Priority Queue pattern

Prioritize requests sent to services so that requests with a higher priority are received and processed more quickly than those with a lower priority. This pattern is useful in applications that offer different service level guarantees to individual clients.

Context and problem

Applications can delegate specific tasks to other services, for example, to perform background processing or to integrate with other applications or services. In the cloud, a message queue is typically used to delegate tasks to background processing. In many cases the order requests are received in by a service isn't important. In some cases, though, it's necessary to prioritize specific requests. These requests should be processed earlier than lower priority requests that were sent previously by the application.

Solution

A queue is usually a first-in, first-out (FIFO) structure, and consumers typically receive messages in the same order that they were posted to the queue. However, some message queues support priority messaging. The application posting a message can assign a priority and the messages in the queue are automatically reordered so that those with a higher priority will be received before those with a lower priority. The figure illustrates a queue with priority messaging.

Most message queue implementations support multiple consumers (following the Competing Consumers), and the number of consumer processes can be scaled up or down depending on demand.

In systems that don't support priority-based message queues, an alternative solution is to maintain a separate queue for each priority. The application is responsible for posting messages to the appropriate queue. Each queue can have a separate pool of consumers. Higher priority queues can have a larger pool of consumers running on faster hardware than lower priority queues. The next figure illustrates using separate message queues for each priority.

A variation on this strategy is to have a single pool of consumers that check for messages on high priority queues first, and only then start to fetch messages from lower priority queues. There are some semantic differences between a solution that uses a single pool of consumer processes (either with a single queue that supports messages with different priorities or with multiple queues that each handle messages of a single priority), and a solution that uses multiple queues with a separate pool for each queue.
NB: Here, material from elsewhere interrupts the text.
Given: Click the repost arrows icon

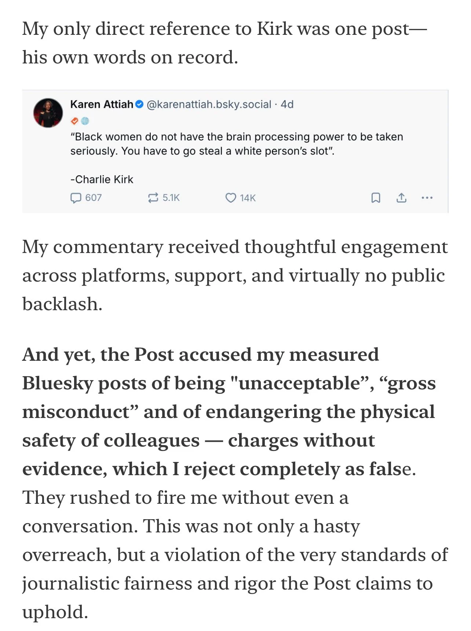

In the single pool approach, higher priority messages are always received and processed before lower priority messages. In theory, messages that have a very low priority could be continually superseded and might never be processed. In the multiple pool approach, lower priority messages will always be processed, just not as quickly as those of a higher priority (depending on the relative size of the pools and the resources that they have available).

Using a priority queuing mechanism can provide the following advantages:

It allows applications to meet business requirements that require prioritization of availability or performance, such as offering different levels of service to specific groups of customers.
It can help to minimize operational costs. In the single queue approach, you can scale back the number of consumers if necessary. High priority messages will still be processed first (although possibly more slowly), and lower priority messages might be delayed for longer. If you've implemented the multiple message queue approach with separate pools of consumers for each queue, you can reduce the pool of consumers for lower priority queues, or even suspend processing for some very low priority queues by stopping all the consumers that listen for messages on those queues.
The multiple message queue approach can help maximize application performance and scalability by partitioning messages based on processing requirements. For example, vital tasks can be prioritized to be handled by receivers that run immediately while less important background tasks can be handled by receivers that are scheduled to run at less busy periods.

Issues and considerations

Consider the following points when deciding how to implement this pattern:

Define the priorities in the context of the solution. For example, high priority could mean that messages should be processed within ten seconds. Identify the requirements for handling high priority items, and the other resources that should be allocated to meet these criteria.

Decide if all high priority items must be processed before any lower priority items. If the messages are being processed by a single pool of consumers, you have to provide a mechanism that can preempt and suspend a task that's handling a low priority message if a higher priority message becomes available.

In the multiple queue approach, when using a single pool of consumer processes that listen on all queues rather than a dedicated consumer pool for each queue, the consumer must apply an algorithm that ensures it always services messages from higher priority queues before those from lower priority queues.

Monitor the processing speed on high and low priority queues to ensure that messages in these queues are processed at the expected rates.

If you need to guarantee that low priority messages will be processed, it's necessary to implement the multiple message queue approach with multiple pools of consumers. Alternatively, in a queue that supports message prioritization, it's possible to dynamically increase the priority of a queued message as it ages. However, this approach depends on the message queue providing this feature.

Using a separate queue for each message priority works best for systems that have a small number of well-defined priorities.

Message priorities can be determined logically by the system. For example, rather than having explicit high and low priority messages, they could be designated as “fee paying customer,” or “non-fee paying customer.” Depending on your business model, your system can allocate more resources to processing messages from fee paying customers than non-fee paying ones.

There might be a financial and processing cost associated with checking a queue for a message (some commercial messaging systems charge a small fee each time a message is posted or retrieved, and each time a queue is queried for messages). This cost increases when checking multiple queues.

It's possible to dynamically adjust the size of a pool of consumers based on the length of the queue that the pool is servicing.

When to use this pattern

This pattern is useful in scenarios where:

The system must handle multiple tasks that have different priorities.
Different users or tenants should be served with different priority.